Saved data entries
:::::
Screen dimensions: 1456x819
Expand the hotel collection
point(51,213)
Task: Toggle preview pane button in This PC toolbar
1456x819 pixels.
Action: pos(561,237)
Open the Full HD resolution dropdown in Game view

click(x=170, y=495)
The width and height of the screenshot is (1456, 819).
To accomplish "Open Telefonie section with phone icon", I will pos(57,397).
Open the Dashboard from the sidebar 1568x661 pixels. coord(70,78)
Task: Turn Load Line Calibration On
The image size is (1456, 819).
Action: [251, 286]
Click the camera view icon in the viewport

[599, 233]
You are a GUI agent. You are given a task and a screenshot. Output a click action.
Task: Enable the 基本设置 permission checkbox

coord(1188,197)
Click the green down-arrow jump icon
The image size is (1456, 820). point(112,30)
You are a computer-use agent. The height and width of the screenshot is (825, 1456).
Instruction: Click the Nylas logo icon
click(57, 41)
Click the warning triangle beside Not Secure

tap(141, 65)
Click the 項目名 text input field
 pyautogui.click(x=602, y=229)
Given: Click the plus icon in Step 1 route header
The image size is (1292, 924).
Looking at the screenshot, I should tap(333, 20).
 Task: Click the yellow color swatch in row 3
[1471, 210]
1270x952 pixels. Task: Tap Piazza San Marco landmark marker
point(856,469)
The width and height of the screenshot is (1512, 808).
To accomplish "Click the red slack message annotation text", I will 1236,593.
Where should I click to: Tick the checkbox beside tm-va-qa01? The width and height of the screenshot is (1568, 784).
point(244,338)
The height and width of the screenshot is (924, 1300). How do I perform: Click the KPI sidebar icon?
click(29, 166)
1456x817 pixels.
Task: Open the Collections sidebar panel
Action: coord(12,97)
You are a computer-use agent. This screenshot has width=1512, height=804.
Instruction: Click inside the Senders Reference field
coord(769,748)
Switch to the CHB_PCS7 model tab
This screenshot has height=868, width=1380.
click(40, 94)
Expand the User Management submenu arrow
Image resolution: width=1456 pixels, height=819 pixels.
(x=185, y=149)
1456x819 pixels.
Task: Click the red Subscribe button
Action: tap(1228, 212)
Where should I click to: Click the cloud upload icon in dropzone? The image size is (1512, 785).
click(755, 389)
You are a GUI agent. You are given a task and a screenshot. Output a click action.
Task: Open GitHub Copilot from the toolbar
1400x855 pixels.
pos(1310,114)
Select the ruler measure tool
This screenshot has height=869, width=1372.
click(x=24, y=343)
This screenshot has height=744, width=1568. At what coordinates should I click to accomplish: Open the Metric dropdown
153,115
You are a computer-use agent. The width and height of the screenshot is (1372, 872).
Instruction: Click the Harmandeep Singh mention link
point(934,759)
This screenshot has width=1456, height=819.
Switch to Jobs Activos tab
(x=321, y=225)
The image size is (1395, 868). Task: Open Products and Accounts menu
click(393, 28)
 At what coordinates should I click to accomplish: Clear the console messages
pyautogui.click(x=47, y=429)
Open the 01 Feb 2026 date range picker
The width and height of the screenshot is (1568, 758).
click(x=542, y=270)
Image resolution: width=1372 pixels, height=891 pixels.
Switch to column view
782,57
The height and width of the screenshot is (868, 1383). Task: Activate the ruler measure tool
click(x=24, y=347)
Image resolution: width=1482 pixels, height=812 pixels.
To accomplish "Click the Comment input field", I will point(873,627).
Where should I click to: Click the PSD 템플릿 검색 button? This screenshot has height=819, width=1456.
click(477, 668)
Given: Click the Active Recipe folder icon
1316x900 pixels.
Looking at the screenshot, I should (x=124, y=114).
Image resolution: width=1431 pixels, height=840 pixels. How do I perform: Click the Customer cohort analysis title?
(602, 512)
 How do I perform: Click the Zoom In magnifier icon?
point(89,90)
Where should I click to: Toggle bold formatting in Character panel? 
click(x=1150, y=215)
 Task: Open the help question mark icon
:::::
What the task asks: Return the full data, every line of it, with nothing altered.

Your response:
Screen dimensions: 1456x819
Expand the hotel collection
point(51,213)
Task: Toggle preview pane button in This PC toolbar
1456x819 pixels.
Action: pos(561,237)
Open the Full HD resolution dropdown in Game view

click(x=170, y=495)
The width and height of the screenshot is (1456, 819).
To accomplish "Open Telefonie section with phone icon", I will pos(57,397).
Open the Dashboard from the sidebar 1568x661 pixels. coord(70,78)
Task: Turn Load Line Calibration On
The image size is (1456, 819).
Action: [251, 286]
Click the camera view icon in the viewport

[599, 233]
You are a GUI agent. You are given a task and a screenshot. Output a click action.
Task: Enable the 基本设置 permission checkbox

coord(1188,197)
Click the green down-arrow jump icon
The image size is (1456, 820). point(112,30)
You are a computer-use agent. The height and width of the screenshot is (825, 1456).
Instruction: Click the Nylas logo icon
click(57, 41)
Click the warning triangle beside Not Secure

tap(141, 65)
Click the 項目名 text input field
 pyautogui.click(x=602, y=229)
Given: Click the plus icon in Step 1 route header
The image size is (1292, 924).
Looking at the screenshot, I should tap(333, 20).
 Task: Click the yellow color swatch in row 3
[1471, 210]
1270x952 pixels. Task: Tap Piazza San Marco landmark marker
point(856,469)
The width and height of the screenshot is (1512, 808).
To accomplish "Click the red slack message annotation text", I will 1236,593.
Where should I click to: Tick the checkbox beside tm-va-qa01? The width and height of the screenshot is (1568, 784).
point(244,338)
The height and width of the screenshot is (924, 1300). How do I perform: Click the KPI sidebar icon?
click(29, 166)
1456x817 pixels.
Task: Open the Collections sidebar panel
Action: coord(12,97)
You are a computer-use agent. This screenshot has width=1512, height=804.
Instruction: Click inside the Senders Reference field
coord(769,748)
Switch to the CHB_PCS7 model tab
This screenshot has height=868, width=1380.
click(40, 94)
Expand the User Management submenu arrow
Image resolution: width=1456 pixels, height=819 pixels.
(x=185, y=149)
1456x819 pixels.
Task: Click the red Subscribe button
Action: tap(1228, 212)
Where should I click to: Click the cloud upload icon in dropzone? The image size is (1512, 785).
click(755, 389)
You are a GUI agent. You are given a task and a screenshot. Output a click action.
Task: Open GitHub Copilot from the toolbar
1400x855 pixels.
pos(1310,114)
Select the ruler measure tool
This screenshot has height=869, width=1372.
click(x=24, y=343)
This screenshot has height=744, width=1568. At what coordinates should I click to accomplish: Open the Metric dropdown
153,115
You are a computer-use agent. The width and height of the screenshot is (1372, 872).
Instruction: Click the Harmandeep Singh mention link
point(934,759)
This screenshot has width=1456, height=819.
Switch to Jobs Activos tab
(x=321, y=225)
The image size is (1395, 868). Task: Open Products and Accounts menu
click(393, 28)
 At what coordinates should I click to accomplish: Clear the console messages
pyautogui.click(x=47, y=429)
Open the 01 Feb 2026 date range picker
The width and height of the screenshot is (1568, 758).
click(x=542, y=270)
Image resolution: width=1372 pixels, height=891 pixels.
Switch to column view
782,57
The height and width of the screenshot is (868, 1383). Task: Activate the ruler measure tool
click(x=24, y=347)
Image resolution: width=1482 pixels, height=812 pixels.
To accomplish "Click the Comment input field", I will point(873,627).
Where should I click to: Click the PSD 템플릿 검색 button? This screenshot has height=819, width=1456.
click(477, 668)
Given: Click the Active Recipe folder icon
1316x900 pixels.
Looking at the screenshot, I should (x=124, y=114).
Image resolution: width=1431 pixels, height=840 pixels. How do I perform: Click the Customer cohort analysis title?
(602, 512)
 How do I perform: Click the Zoom In magnifier icon?
point(89,90)
Where should I click to: Toggle bold formatting in Character panel? 
click(x=1150, y=215)
 Task: Open the help question mark icon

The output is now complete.